On a positive note, by the time I was sent to prison and put on the proper meds for my HIV progression, I saw my levels starting to decline. Within a year, I was back to undetectable and gaining weight. 

People incarcerated can thrive with proper help and resources. Taking our meds is so important and I thank god we have access to them.

Still alive. 

—Katie, Florida

Saving lives

I am writing to request that you please ensure I have an active subscription to your periodical. I am an HIV-positive prisoner in the Colorado Department of Corrections and depend on your publication to stay current with my healthcare. I appreciate your generosity!

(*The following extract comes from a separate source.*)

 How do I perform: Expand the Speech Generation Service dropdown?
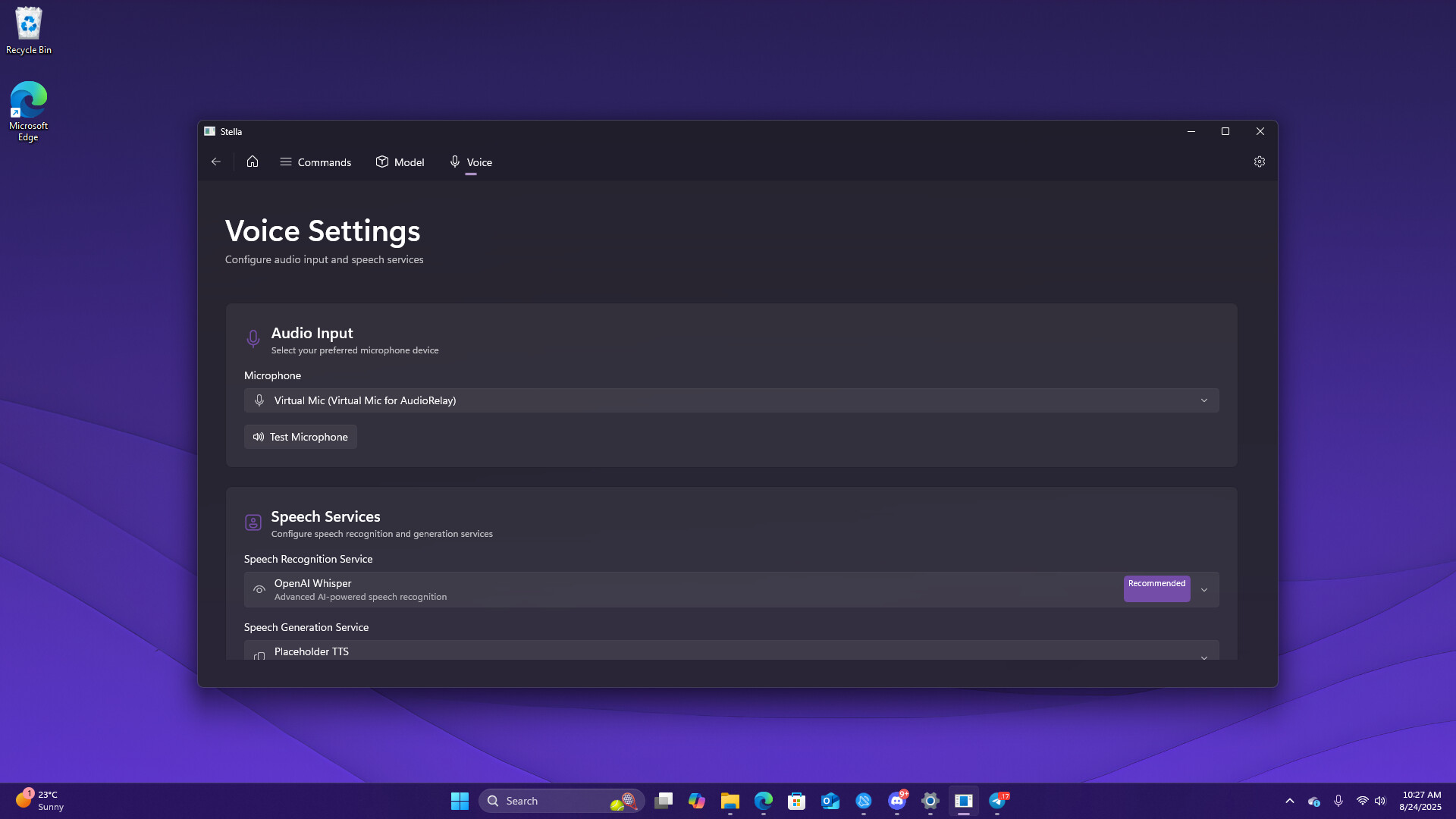point(1204,658)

It saves lives.

—Michael, Colorado

Wake up, youth

I am an incarcerated convict of 28 years in the Florida Department of Corrections, where there is no parole. (Parole was abolished in Florida in 1983). Every life sentence is a natural life sentence. 

I have been in prison since I was 22 years old and now, I am 50. But early on into this bid, a fellow convict turned me on to Positively Aware as an educational tool, and ever since I have been reading it and a part of the Positively Aware family. The knowledge, wisdom, and understanding PA has given me of infectious diseases and treatments is gold. 

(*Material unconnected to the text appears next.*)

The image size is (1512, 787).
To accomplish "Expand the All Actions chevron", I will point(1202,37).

Sad to say, we have had a youth explosion in the Florida prison system in the last 10 years, and when it came my turn to pass Positively Aware on to the next generation of inmates, the youth were not as receptive. Somebody had spread the word that Positively Aware was an HIV magazine, or that HIV was strictly a gay disease. Since the majority of Florida youth prisoners are in some type of gang, they were scared to death to risk getting violated by their gang over reading the magazine. Well, two or three fights later, two or three hundred arguments later, here I stand writing this to the youth of the Florida prison system: Wake up!

—Anthawn, Florida

Editor’s note: We think “violated” as used here means given a penalty.

I am a subscriber to TPAN and I greatly appreciate the information and HIV/AIDS education and awareness highlights.

TPAN has greatly aided me in doing my part in educating buddies and cellies on HIV/AIDS care, risks and treatments as well as trying to curb the ’80s and ’90s stigma of being poz.

I have been positive for 28 years and I’m 45. And being a gay man in prison is difficult enough and much more so being poz. But with the help of the articles and scientific proof I have used TPAN to battle the early epidemic stigma and mentality of other offenders here in prison in 2022.

Enclosed is a photo I’d truly love to be added to A Day with HIV [Positively Aware’s annual anti-stigma campaign]. I’m just hanging out with a friend. I am on the right. Always open about who I am—a strong, open and informative survivor of life who just happens to have HIV!

I greatly appreciate all you and TPAN for everything. Thank you!